Still in the Dark

Yesterday was October 28th. Ten months since our son died. I wasn’t really aware of the date until today, but my body knew what day it was. I woke up early to take a friend to the airport. Returning home, I fully intended to begin my day, but a wave of weariness broke over me and all I could do was climb back into bed. I slept until nearly noon. For the rest of the day I felt as if I was walking through a viscous atmosphere without quite knowing why. It was an effort to pull myself together and go teach the class I am now leading two days a week. These teaching days anchor my week, give me a bit of a renewed purpose, and a chance to pass on a bit of my knowledge and experience to a new generation of image makers.
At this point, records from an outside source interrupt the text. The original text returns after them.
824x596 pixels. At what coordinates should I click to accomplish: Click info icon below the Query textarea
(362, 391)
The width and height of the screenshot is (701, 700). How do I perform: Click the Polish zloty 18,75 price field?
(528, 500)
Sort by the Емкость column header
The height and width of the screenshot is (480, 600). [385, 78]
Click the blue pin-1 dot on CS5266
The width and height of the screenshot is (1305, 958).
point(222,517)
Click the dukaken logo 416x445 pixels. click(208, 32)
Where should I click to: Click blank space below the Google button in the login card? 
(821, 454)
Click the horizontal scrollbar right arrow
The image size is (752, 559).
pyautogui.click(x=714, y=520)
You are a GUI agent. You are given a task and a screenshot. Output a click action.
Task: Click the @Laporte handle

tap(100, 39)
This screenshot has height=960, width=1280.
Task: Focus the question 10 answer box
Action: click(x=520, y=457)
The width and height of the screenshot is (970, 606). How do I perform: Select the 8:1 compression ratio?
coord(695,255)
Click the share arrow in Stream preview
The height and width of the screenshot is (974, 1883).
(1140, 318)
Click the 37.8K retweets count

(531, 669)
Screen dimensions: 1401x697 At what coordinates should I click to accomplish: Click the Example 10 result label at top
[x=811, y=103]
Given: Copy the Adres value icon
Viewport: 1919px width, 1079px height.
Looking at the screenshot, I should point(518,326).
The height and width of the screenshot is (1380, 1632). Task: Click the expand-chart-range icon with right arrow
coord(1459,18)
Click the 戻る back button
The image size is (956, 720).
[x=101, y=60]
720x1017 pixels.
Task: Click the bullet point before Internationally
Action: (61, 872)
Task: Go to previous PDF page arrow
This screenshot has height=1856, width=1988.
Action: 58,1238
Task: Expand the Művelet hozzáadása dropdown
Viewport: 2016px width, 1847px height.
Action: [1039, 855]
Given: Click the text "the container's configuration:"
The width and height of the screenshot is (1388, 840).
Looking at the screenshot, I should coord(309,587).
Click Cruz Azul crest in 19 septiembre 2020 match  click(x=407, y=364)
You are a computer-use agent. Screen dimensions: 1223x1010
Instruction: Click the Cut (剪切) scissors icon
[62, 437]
I teach a black and white darkroom lab at Venice Arts, a community organization that offers classes for young people in a variety of media arts: photography, filmmaking, animation, comics, story telling. I started volunteering, mentoring in a photography class in February  just to get out of the house and my head. I continued mentoring one day a week during the spring, and during the four-week summer session I upped my involvement to every day for a few hours. When the fall semester began I made the commitment to mentor (volunteer) in an ‘Old School’ photography class and the two darkroom labs for a total of three 3-hour stints every week. When the lead instructor of the two-day darkroom portion left to take a real job, they offered the position to me. I truly enjoy working with these young people teaching them both the basic skills and concepts of photography and the specific techniques for developing and printing black and white film. Yes, film. Those long plastic strips with all the tiny holes along the sides.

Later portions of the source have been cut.